一日中苦楽を共にしていれば、おのずと距離は縮まる。キーと孤児院の子どもたちはトアルとティリを助けたこともあってか完全に打ち解けていた。見知らぬものへの警戒心は消え失せ、1つの区画を共に耕しあっという間に目標以上の結果を成し遂げた感動が、仲間としての連帯感を生んでいた。
夕食は体力の尽きたものがメイエルハニカと共につくり、キーをはじめ最後まで畑を耕していたものたちを待っていた。全員がテーブルに着くとメイエルハニカが食前の祈りを行い、それに倣ってからみんなで食事を始めた。

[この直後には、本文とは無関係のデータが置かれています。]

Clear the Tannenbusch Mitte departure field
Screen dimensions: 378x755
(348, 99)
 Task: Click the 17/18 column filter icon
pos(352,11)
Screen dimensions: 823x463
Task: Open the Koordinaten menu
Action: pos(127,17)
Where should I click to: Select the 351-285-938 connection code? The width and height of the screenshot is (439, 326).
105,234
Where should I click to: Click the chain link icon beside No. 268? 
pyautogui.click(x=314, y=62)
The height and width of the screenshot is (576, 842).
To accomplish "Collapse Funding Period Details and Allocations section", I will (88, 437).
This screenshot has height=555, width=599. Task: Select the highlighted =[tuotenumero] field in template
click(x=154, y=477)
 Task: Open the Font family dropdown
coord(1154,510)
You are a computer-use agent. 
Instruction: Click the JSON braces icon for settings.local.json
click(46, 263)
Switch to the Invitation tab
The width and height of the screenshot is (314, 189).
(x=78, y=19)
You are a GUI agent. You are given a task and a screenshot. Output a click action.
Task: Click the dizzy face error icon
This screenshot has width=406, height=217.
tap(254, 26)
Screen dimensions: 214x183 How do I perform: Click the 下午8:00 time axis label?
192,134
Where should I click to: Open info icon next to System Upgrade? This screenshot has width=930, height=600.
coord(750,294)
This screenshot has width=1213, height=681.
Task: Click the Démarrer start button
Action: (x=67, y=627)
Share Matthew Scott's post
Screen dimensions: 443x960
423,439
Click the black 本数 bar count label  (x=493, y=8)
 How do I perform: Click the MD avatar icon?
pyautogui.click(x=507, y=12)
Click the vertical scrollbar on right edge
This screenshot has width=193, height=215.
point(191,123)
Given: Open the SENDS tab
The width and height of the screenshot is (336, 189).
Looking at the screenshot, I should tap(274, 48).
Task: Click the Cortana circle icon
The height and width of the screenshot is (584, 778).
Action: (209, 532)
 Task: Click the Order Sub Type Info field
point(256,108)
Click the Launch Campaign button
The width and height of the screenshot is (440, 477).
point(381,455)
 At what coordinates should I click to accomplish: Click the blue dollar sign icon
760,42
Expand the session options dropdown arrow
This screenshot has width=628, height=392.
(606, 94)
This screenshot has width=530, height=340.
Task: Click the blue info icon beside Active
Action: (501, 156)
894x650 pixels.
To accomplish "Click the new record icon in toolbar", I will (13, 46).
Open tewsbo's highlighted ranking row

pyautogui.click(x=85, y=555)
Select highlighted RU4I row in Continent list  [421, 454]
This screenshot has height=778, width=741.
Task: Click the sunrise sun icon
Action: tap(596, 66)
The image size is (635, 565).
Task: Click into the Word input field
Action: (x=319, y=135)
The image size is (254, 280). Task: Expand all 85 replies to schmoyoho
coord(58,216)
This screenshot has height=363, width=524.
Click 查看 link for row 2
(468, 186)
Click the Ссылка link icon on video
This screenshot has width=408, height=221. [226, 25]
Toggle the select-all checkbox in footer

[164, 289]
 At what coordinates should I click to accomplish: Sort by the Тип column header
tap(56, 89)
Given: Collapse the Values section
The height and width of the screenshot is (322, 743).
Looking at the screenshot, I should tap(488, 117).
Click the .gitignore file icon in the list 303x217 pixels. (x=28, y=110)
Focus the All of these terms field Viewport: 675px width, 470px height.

「キーちゃんがいてすごく畑づくりがはかどっとよ!今日はありがとう!」
「僕の目に狂いはなかったんだノ。家来になるんだノ!」
「当然ダ。天才だからナ。農家としても頂点にふさわしかったとイうわけだ」
自信満々な発言にみんなが苦笑するも、キーは意に介せず夕食を食べながら自慢話を続ける。
「キーもここに住もうよ!王様の家来になってさ!」
孤児の一人が笑いながら提案する。
「迷惑になるから遠慮シておこう。記憶を取り戻すたメにあちこち回ってみるつもりだ」
「男の人がいると助かるよ!いてくれると嬉しいな」
メイエルハニカはかねてから考えていたようにすげなく提案した。キーは暫し熟考した後、首を横に振る。
「記憶のことで色々調べたいことがあル。多少危険な橋もわたるツもりだ。また襲撃されてもおかしくナい。巻き込むわケにはいかない。」
場を沈黙が支配する。そんな空気を払拭するようにキーは明るく言う。
「折を見て顔ヲ出す。読み書きを教えテもらいたいのでな。土産でモ持ってくるさ」
「絶対にまた来るんだノ!家来は王様に献上品を持ってくるんだノ!」
「まず家来になってないんだよネ」
みんなが笑う。夜は更けていく。この世界にきてから一番賑やかな夕食だった。何時の間にか今まで感じていた孤独感は消え失せていた。キーの顔からはここ最近あった影が失せ、本来の明るさを取り戻していた。それほどこの孤児院は暖かかった。